## EXERCISE INSTRUCTIONS
Lines from the listing below that contain the string "computer" are to be reported.

======== RECORDS FOR THIS TASK

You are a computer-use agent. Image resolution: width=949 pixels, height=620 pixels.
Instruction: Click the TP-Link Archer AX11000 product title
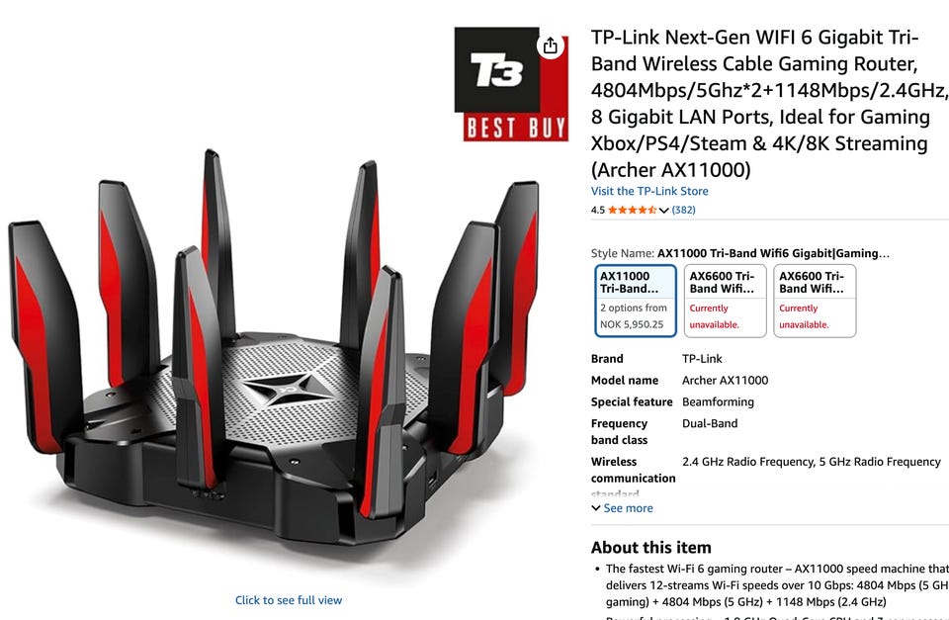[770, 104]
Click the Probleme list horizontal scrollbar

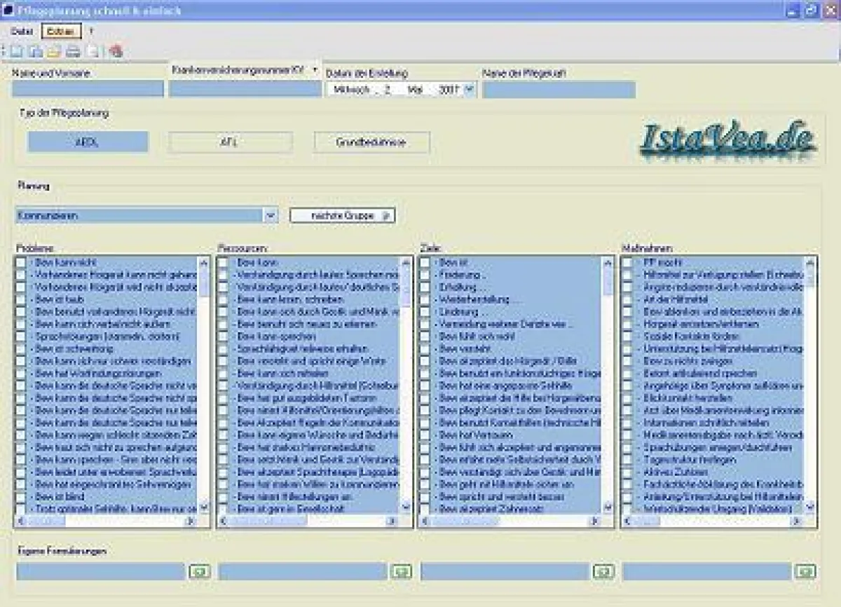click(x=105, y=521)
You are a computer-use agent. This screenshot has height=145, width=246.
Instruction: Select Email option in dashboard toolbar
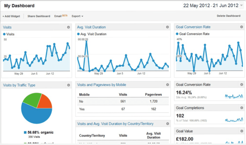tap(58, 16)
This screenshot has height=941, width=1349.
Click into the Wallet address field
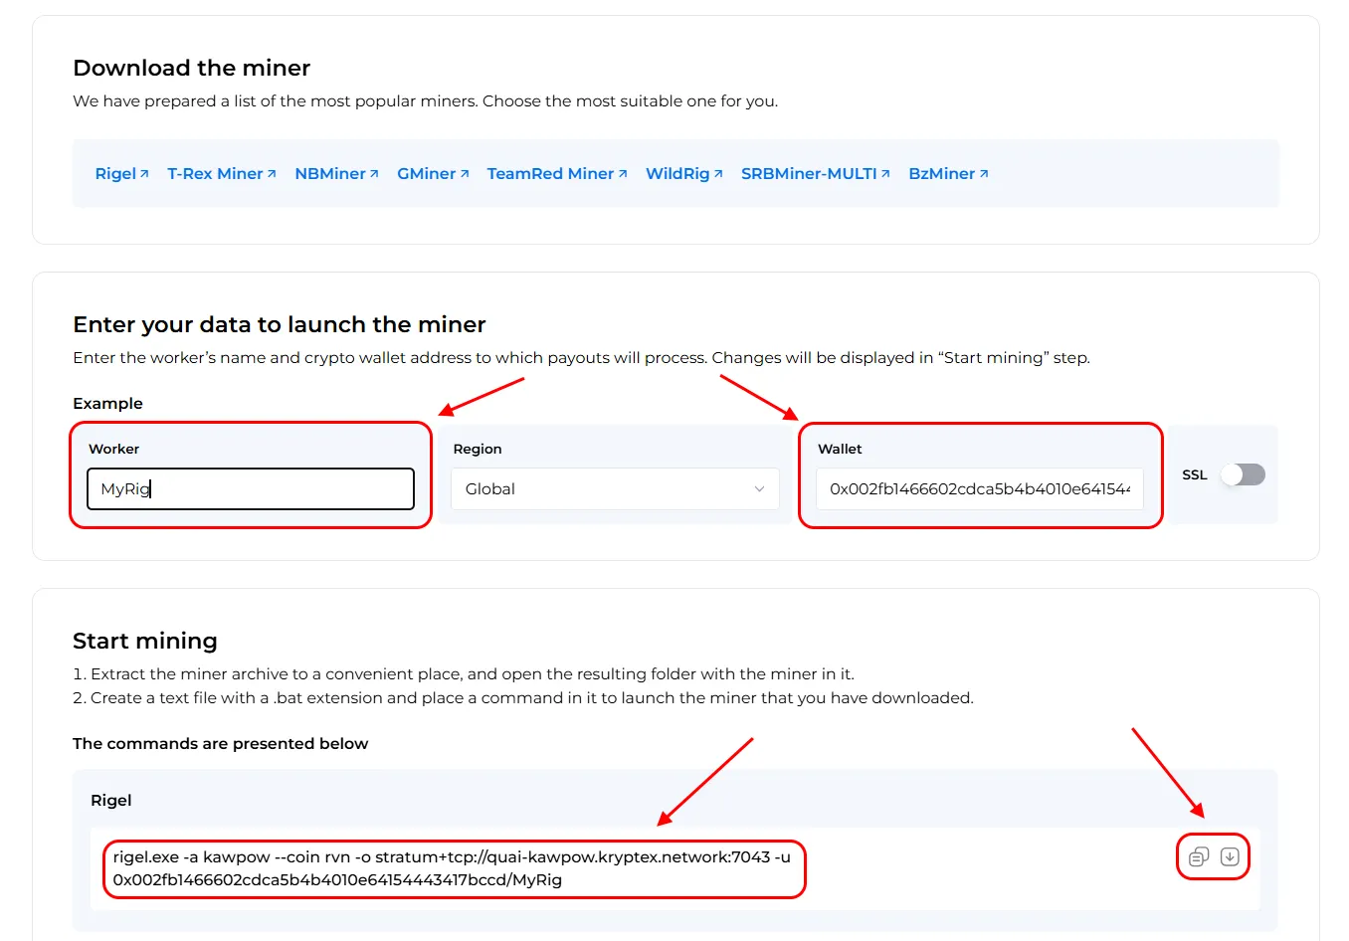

================
======== RECORDS FOR THIS TASK

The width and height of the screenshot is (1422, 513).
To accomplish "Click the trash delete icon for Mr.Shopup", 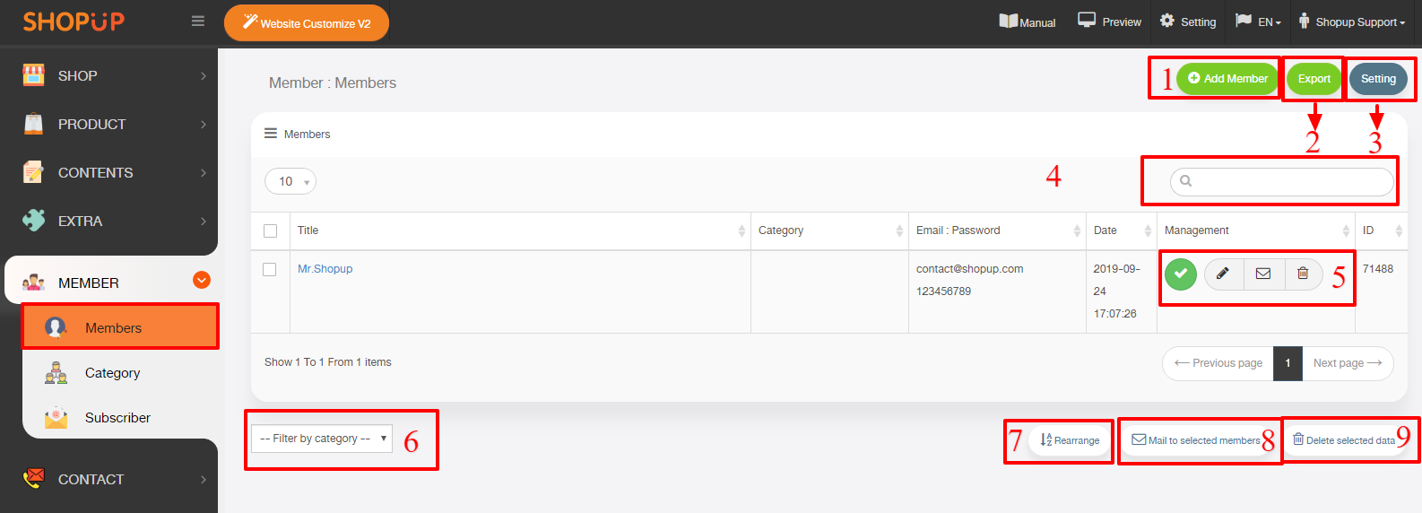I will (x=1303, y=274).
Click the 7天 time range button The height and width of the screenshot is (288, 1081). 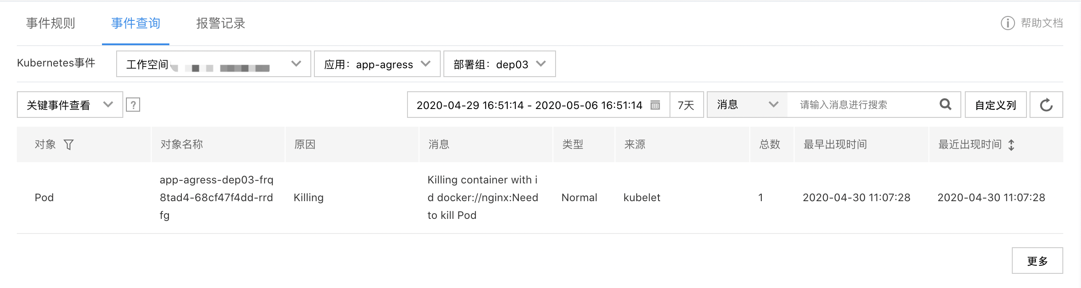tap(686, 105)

================
======== RECORDS FOR THIS TASK

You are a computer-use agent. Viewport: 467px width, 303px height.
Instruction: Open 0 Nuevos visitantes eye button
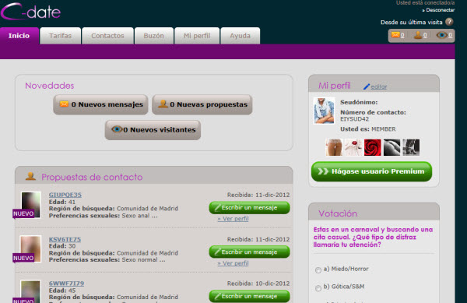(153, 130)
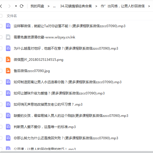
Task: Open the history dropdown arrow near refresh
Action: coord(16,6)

================

## EXPECTED ANSWER
You are a computer-use agent. Image resolution: width=949 pixels, height=620 pixels.
You are a computer-use agent. This screenshot has height=145, width=246.
You are a computer-use agent. Viewport: 467px width, 303px height.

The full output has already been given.